I made a repo with a fully working sample: https://github.com/OskarKlintrot/DistributedLock-bug
Ok using your example code I was able to repro locally and I have a fix which seems to resolve the issue for me.
I've published a prerelease version with my fix. Can you install it locally and let me know whether or not this resolves the issue for you?
As for what I changed:
Basically in ConnectionMonitor.cs
we were mistakenly unsubscribing from state change events when the connection was merely closed but not yet disposed. Then, when the connection would re-open we wouldn't be able to track closing any more. The fix I made was this:
// If disposing, unsubscribe from state change tracking.

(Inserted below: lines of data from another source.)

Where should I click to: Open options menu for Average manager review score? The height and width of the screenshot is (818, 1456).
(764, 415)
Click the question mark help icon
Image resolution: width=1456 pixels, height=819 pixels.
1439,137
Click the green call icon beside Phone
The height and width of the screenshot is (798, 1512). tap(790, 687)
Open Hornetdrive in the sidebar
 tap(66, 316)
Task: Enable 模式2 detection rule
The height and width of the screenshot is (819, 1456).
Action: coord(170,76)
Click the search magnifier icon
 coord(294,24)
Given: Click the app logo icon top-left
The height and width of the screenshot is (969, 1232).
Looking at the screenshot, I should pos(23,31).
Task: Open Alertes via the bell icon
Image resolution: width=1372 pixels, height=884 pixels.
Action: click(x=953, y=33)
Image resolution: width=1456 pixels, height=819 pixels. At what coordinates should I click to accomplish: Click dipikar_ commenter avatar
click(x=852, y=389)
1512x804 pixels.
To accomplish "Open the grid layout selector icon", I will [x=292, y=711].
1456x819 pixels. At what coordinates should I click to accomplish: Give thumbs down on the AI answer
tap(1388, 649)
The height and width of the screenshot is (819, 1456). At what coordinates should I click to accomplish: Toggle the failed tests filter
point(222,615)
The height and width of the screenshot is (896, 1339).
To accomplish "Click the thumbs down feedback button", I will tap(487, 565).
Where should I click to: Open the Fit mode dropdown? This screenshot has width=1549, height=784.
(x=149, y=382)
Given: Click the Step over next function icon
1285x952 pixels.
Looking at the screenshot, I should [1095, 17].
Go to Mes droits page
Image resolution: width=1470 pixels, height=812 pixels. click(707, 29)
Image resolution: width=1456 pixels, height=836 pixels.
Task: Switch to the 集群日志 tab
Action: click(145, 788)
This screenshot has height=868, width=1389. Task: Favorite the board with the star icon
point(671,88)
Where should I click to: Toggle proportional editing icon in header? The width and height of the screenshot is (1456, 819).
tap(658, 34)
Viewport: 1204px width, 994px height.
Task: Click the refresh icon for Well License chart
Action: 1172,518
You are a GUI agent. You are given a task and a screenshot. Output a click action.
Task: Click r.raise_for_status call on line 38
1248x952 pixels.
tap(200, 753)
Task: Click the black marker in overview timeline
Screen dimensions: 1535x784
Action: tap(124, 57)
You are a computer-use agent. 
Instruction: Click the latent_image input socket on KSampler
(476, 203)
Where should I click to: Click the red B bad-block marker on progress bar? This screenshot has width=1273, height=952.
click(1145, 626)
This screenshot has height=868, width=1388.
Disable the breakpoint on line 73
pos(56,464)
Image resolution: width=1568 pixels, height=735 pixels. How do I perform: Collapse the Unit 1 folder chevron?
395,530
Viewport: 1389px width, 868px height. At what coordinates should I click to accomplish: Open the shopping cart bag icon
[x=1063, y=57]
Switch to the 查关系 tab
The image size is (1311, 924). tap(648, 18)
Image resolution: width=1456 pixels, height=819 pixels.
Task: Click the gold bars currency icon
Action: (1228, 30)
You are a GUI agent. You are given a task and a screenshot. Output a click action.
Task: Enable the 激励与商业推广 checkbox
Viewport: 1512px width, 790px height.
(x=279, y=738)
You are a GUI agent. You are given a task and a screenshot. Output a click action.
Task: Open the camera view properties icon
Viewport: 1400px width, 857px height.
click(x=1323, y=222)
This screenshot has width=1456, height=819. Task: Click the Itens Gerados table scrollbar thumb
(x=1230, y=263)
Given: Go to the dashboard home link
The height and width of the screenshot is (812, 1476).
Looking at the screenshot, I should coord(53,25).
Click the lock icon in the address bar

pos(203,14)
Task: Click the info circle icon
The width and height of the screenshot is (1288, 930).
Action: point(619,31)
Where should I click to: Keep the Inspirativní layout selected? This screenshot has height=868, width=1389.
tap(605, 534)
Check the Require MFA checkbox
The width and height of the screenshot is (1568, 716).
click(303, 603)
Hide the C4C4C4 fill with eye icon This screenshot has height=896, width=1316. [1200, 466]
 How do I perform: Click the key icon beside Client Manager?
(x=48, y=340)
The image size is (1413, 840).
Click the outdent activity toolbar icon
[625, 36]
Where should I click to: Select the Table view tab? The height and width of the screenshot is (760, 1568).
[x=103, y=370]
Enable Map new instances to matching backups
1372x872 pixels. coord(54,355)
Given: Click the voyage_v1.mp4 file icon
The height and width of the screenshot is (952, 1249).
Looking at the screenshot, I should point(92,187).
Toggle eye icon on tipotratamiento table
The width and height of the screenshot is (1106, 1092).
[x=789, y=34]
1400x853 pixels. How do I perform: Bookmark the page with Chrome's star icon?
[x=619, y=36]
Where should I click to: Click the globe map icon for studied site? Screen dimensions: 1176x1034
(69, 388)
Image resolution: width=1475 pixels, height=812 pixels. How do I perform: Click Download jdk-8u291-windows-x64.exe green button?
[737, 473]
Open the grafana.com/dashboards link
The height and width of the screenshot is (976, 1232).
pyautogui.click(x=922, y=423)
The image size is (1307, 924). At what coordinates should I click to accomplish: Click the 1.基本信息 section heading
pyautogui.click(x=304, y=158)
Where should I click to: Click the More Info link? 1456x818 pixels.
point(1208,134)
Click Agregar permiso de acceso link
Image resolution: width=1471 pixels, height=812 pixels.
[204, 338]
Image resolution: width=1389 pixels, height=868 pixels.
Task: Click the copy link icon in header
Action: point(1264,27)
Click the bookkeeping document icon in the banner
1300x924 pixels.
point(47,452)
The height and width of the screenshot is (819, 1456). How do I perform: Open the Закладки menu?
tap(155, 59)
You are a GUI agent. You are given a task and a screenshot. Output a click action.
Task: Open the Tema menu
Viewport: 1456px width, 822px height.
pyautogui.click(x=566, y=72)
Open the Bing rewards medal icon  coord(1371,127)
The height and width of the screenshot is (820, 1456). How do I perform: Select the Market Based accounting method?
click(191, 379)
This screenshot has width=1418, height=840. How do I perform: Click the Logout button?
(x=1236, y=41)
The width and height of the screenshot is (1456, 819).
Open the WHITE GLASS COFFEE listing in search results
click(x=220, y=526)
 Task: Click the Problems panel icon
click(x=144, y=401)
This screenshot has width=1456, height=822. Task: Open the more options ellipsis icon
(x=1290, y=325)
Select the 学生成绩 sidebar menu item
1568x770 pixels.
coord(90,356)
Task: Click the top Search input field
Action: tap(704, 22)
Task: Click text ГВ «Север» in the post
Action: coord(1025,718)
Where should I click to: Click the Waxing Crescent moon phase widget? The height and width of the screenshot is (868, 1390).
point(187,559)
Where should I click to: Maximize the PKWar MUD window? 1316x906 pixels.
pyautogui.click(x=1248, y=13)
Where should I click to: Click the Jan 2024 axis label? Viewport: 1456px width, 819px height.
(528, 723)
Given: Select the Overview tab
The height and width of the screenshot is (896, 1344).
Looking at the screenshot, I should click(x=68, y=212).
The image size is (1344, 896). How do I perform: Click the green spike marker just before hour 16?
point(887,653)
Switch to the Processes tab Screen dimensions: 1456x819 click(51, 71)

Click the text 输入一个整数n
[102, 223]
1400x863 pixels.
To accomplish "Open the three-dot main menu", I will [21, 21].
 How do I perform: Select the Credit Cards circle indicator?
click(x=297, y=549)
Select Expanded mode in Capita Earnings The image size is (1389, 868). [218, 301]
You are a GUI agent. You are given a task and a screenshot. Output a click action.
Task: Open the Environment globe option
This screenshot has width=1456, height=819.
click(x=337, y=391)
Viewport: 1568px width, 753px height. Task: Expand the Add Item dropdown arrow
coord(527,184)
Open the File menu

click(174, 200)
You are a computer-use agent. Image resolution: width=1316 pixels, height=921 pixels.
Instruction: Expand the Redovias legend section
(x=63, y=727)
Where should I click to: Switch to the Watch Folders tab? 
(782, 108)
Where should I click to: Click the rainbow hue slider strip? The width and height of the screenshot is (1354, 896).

if (isDispose // PREVIOUSLY MISSING
&& this._stateChangedHandler != null
&& this._weakConnection.TryGetTarget(out var connection))
{
((DbConnection)connection.InnerConnection).StateChange -= this._stateChangedHandler;
}
I usually see Lost lock, not sure why but they disappered when I added the using.
I ran into this too. The reason you don't see it is that when the cancellation triggers it completes the Task.Delay
task which synchronously runs continuations until the next await. This causes us to exit the scope for the registration and clean it up before it gets to fire. Kind of like if we'd written:
var cts = new CancellationTokenSource();
var registration = cts.Token.Register(() => Console.WriteLine("here!"));
cts.Token.Register(() => registration.Dispose());
cts.Cancel(); // prints nothing!
I still think you'll generally want usings with your registrations; just have to be careful depending on the particular pattern!
I installed the prerelease version and restarted the server 10 times (for ($num = 1 ; $num -le 10 ; $num++){ net stop MSSQLSERVER; net start MSSQLSERVER; Start-Sleep -Seconds 10; Write-Host "Restarted $num times" }
) and everything seem to be working just as it should now!
As for what I changed:
Oh, that explains it! Nice catch!
I ran into this too.
Thanks for the explanation, which makes sense! What I did instead is basically this:
CancellationTokenRegistration? cancellationTokenRegistration = null;
try
{
cancellationTokenRegistration = handle.HandleLostToken.Register(() => _logger.LogError("Lost lock."));
}
catch (Exception exception)
{ }
finally
{
if (cancellationTokenRegistration.HasValue)
{
await cancellationTokenRegistration.Value.DisposeAsync();
}
}
I just finished a little experiment. I raised the time before retrying to require a lock to 10 sec so the jobs would take turn picking the lock. I also raised the time before restarting the SQL Server to 60 sec. Then I restarted the SQL Server 100 times and everything still looks perfectly fine:
(I used a static field to count the lost locks, hence 100 times)
What's the plan forward btw? Should I use the pre-release package or will you release a stable version soon? Or will you bump DistributedLock.SqlServer
?
Awesome thanks for the rigorous testing!
What's the plan forward btw?
I plan to release this as a stable patch fix to DL.Core and to all of the other SQL-based libraries (including DL.SqlServer). I may bundle in some other small fixes as well after reviewing the backlog. While I expect to have this out relatively soon (should have some time to prioritize this weekend), I'd suggest that you use the prerelease version in the meantime so that you are unblocked.
Awesome, thanks for a very quick fix! Looking forward to the stable patch fix! I'll use the prerelease until then.